Os servidores da Universidade Estadual de Londrina (UEL) entram em greve por tempo indeterminado nesta segunda-feira. Com isso, a instituição deve sofrer uma interrupção total em suas atividades, mantendo apenas serviços considerados essenciais. Os professores estão em greve desde o início da semana e os servidores do Hospital Universitário (HU) e Hospital de Clínicas (HC), também param na segunda-feira.
A presidente interina da Assuel-Sindicato (entidade que representa os funcionários técnico-administrativos), Maria Elena Schwartz Sabatini Barbosa, disse que a paralisação foi decidida em uma assembléia com mais de mil servidores.
Além da reposição salarial de 41,14% os funcionários querem a implantação de uma autonomia universitária plena, ao contrário do modelo ‘‘semi-pleno’’ em vigor, e a compensação de níveis salariais que não está sendo pago à categoria desde 97, conforme prevê o artigo 23 do Plano de Carreiras, Cargos e Salários assinado pelo próprio Governo. ‘‘Até agora o Governo está oferecendo os níveis se a gente não entrar em greve, é muito pouco’’, analisou Maria Elena.
Segundo ela, a paralisação deve atingir os 3.500 servidores da UEL, mas haverá a manutenção de setores considerados essenciais como os hospitais Universitário, de Clínicas, Veterinário, Centro Odontológico e a granja da universidade.

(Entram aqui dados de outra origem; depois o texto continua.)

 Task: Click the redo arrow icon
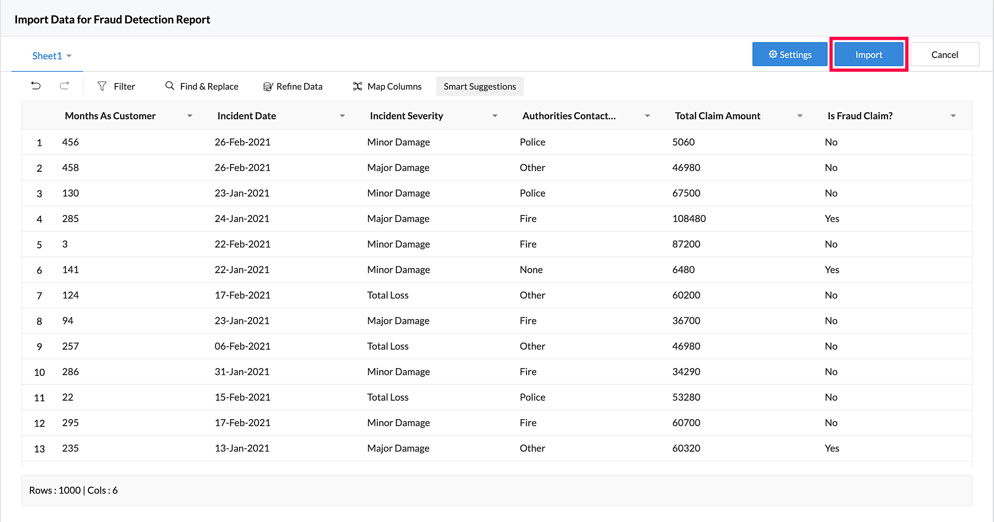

Na opinião da presidente da Assuel-Sindicato, a greve vai depender das negociações marcadas com o Governo, hoje às 14 horas, em Curitiba. ‘‘Por enquanto, é por tempo indeterminado. O Governo deve endurecer e os funcionáriso também irão endurecer’’, afirmou.
O reitor da UEL, Jackson Proença Testa, manteve a postura de não se manifestar sobre a paralisação. No domingo, a reitoria e as direções dos centros de estudos da universidade divulgaram uma nota afirmando que ‘‘é legítimo o anseio por melhores condições de trabalho e de remuneração por parte da comunidade unviersitária’’. Ainda segundo a nota, ‘‘a administração da UEL não tem medido esforços para sensibilizar as esferas competentes do Governo, para que soluções negociadas possam ser encontradas’’.
No documento, a reitoria lembra que a interrupção das atividades causa danos irreparáveis com repercussão na qualidade de ensino, pesquisa e extensão, podendo afetar as atividades essenciais desenvolvidas por órgãos e setores universitários. Segundo a nota oficial, ‘‘o diálogo e a negociação são as formas de luta que no momento apresentam condições de resultar em conquistas para a comunidade universitária.’’ A reitoria e os centros de estudos dizem ainda que irão tomar medias cabíveis para garantir o direito de comparecimento ao trabalho a quem não quiser participar da greve.